CSU-Chef Seehofer Absage an Paradiesvogel Gloria

CSU-Chef Seehofer setzt zwar auf Frauen-Power. Nicht jedoch, wenn es um die Bundesversammlung und die Präsidentenwahl geht. Fürstin Gloria erteilt er nun eine Absage.

Die CSU bleibt sich treu. Sie ist näher am Menschen, so lautete ja schon ihr Slogan für die Landtagswahl. Und sie hält sich daran. Besonders gerne ist sie nahe an Promis.

Fürstin Gloria von Thurn und Taxis soll nicht für die CSU in der Bundesversammlung sitzen.

(Foto: Foto: dpa)

Das war schon so unter Franz Josef Strauß, der um die Welt reiste, um etwa Mao Tse-Tung die Hand zu schütteln oder mit Dikatoren auf Großwildjagd zu gehen. Oder Edmund Stoiber, der sich gerne mit dem russischen Präsidenten Wladimir Putin oder US-Gouverneur Arnold Schwarzenegger ablichten ließ.

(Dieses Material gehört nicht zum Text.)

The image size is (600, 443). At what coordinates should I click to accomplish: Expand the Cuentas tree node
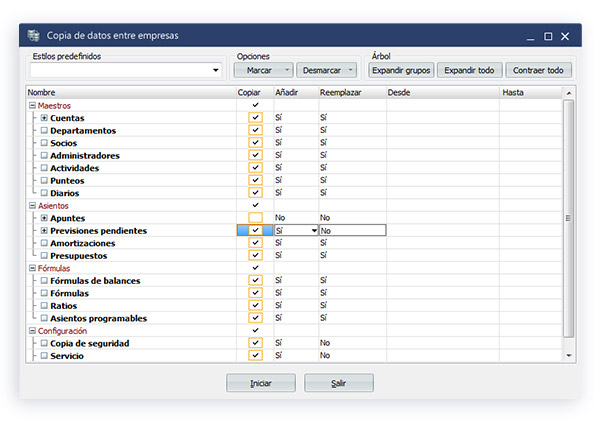pyautogui.click(x=44, y=118)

Kein Wunder also, dass man auch zur Wahl des Bundespräsidenten mit promineten Namen punkten will - und etwa Persönlichkeiten wie Olympiasiegerin Rosi Mittermaier, den Manager Heinrich von Pierer und Karl-Heinz Rummenigge vom FC Bayern in die Bundesversammlung entsendet. Oder eben den bayerischen Adel. Wie 2004, als der ehemalige CSU-Chef Stoiber die einstige Punk-Prinzessin Gloria von Thurn und Taxis als Wahlfrau gewinnen konnte.

In diesem Jahr wird die Fürstin jedoch zu Hause bleiben müssen. Denn obwohl CSU-Chef Horst Seehofer derzeit keine Gelegenheit auslässt, auf Frauen zu setzen - die Dame aus dem Regenburgischen steht nicht auf seiner Liste bayerischer Powerfrauen. Seine Partei werde in diesem Jahr nicht auf "Paradiesvögel" setzen, sagte Seehofer auf der Klausurtagung seiner Partei in Wildbad Kreuth. Wer damit gemeint ist, ist klar: die Hausherrin des Regensburger Schlosses Sankt Emmerau.

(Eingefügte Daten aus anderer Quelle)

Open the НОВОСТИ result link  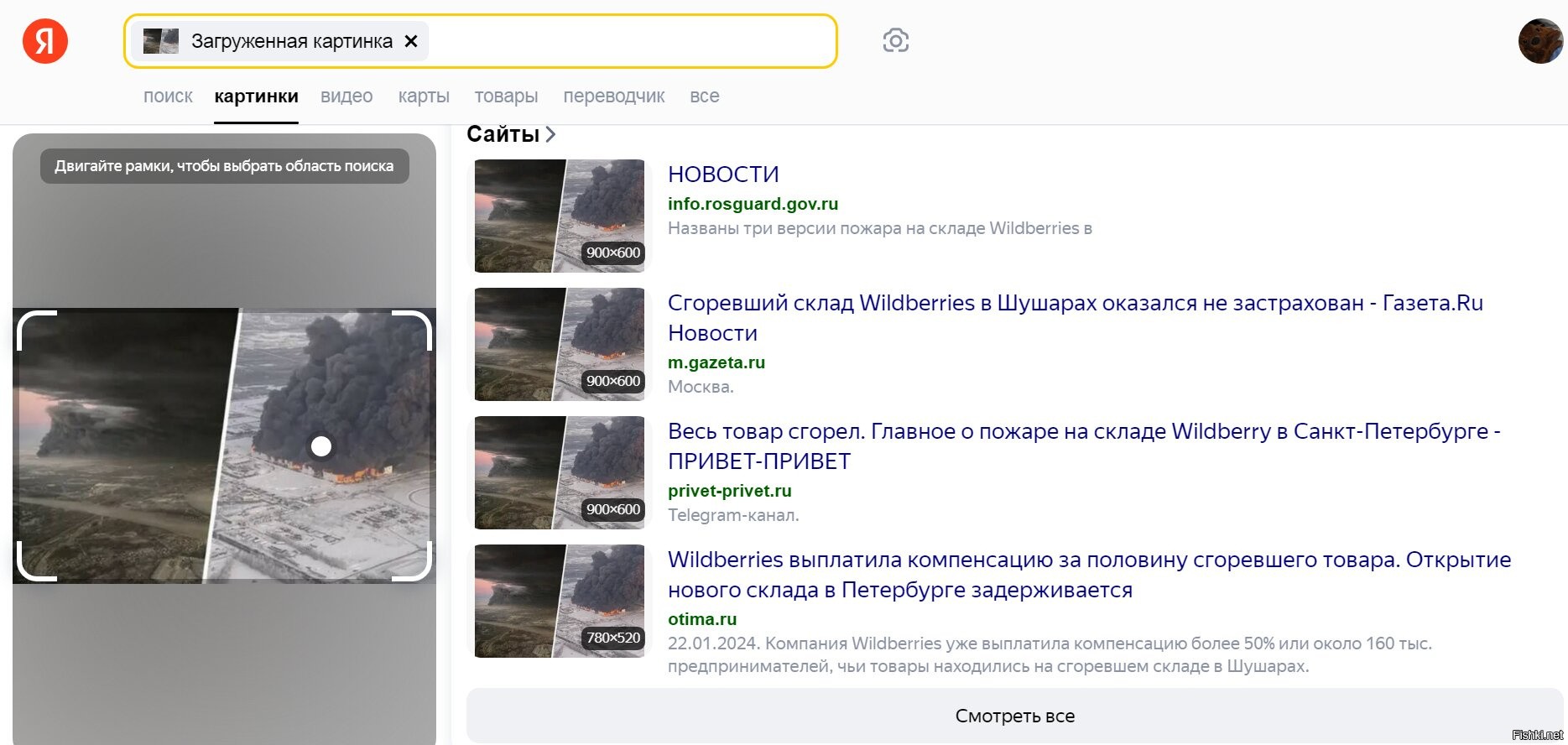click(723, 175)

Noch so eine Blamage wie vor fünf Jahren will sich die Partei wohl ersparen. Damals schickte Edmund Stoiber die Adelige für die CSU zur Wahl des Bundespräsidenten, sicherlich stolz darauf, eine so prominente Vertreterin gefunden zu haben. Was er nicht wissen konnte: Statt für den Unionskandidaten Horst Köhler stimmte Gloria für die SPD-Kandidatin Gesine Schwan - die auch in diesem Jahr wieder gegen Köhler ins Rennen geht.

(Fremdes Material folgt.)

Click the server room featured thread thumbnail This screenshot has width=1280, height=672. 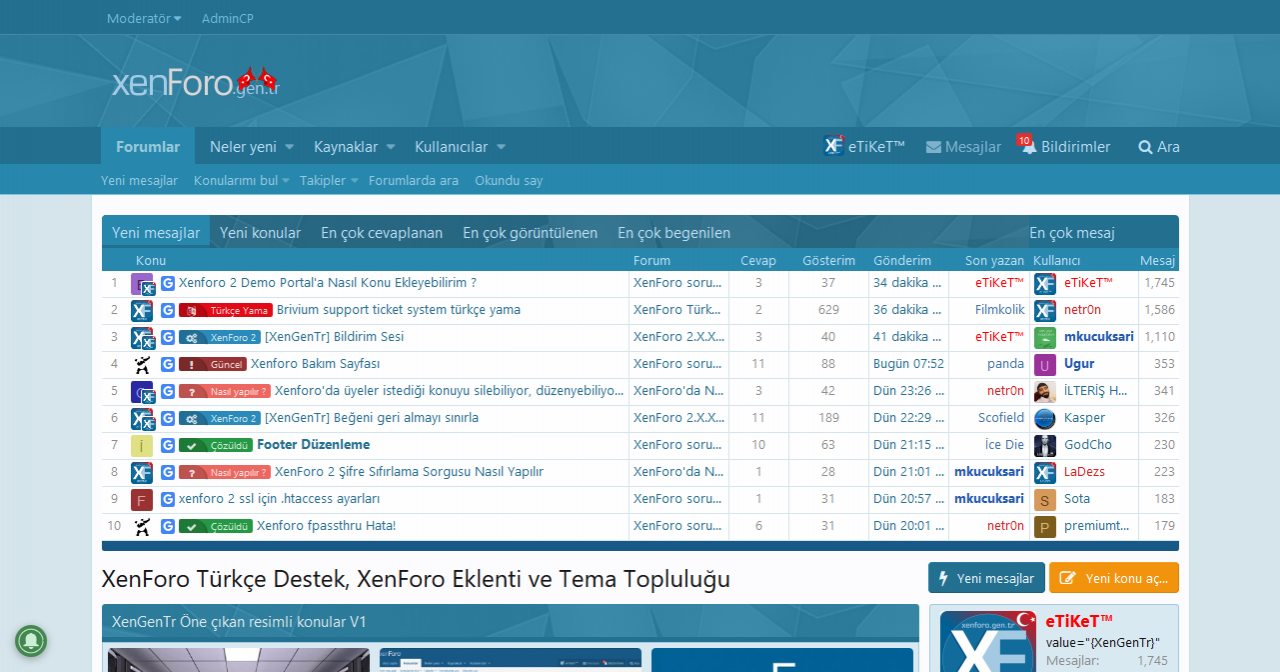(x=239, y=660)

Ihre provokanten Kleider und schrillen Frisuren, die noch in den achtziger Jahren eine Rolle spielten, hat die Fürstin zwar abgelegt. Heute tritt sie konservativ auf, gibt sich gläubig katholisch und sozial engagiert. Ihren Freigeist hat sie sich allem Anschein nach erhalten. Dass sie sich damit ihre Freunde in der CSU endgültig verprellt hat, stört sie offenbar wenig.

Die Gleichung "konservativ + katholisch = CSU" stimmt eben nicht erst seit der vergeigten Landtagswahl nicht mehr.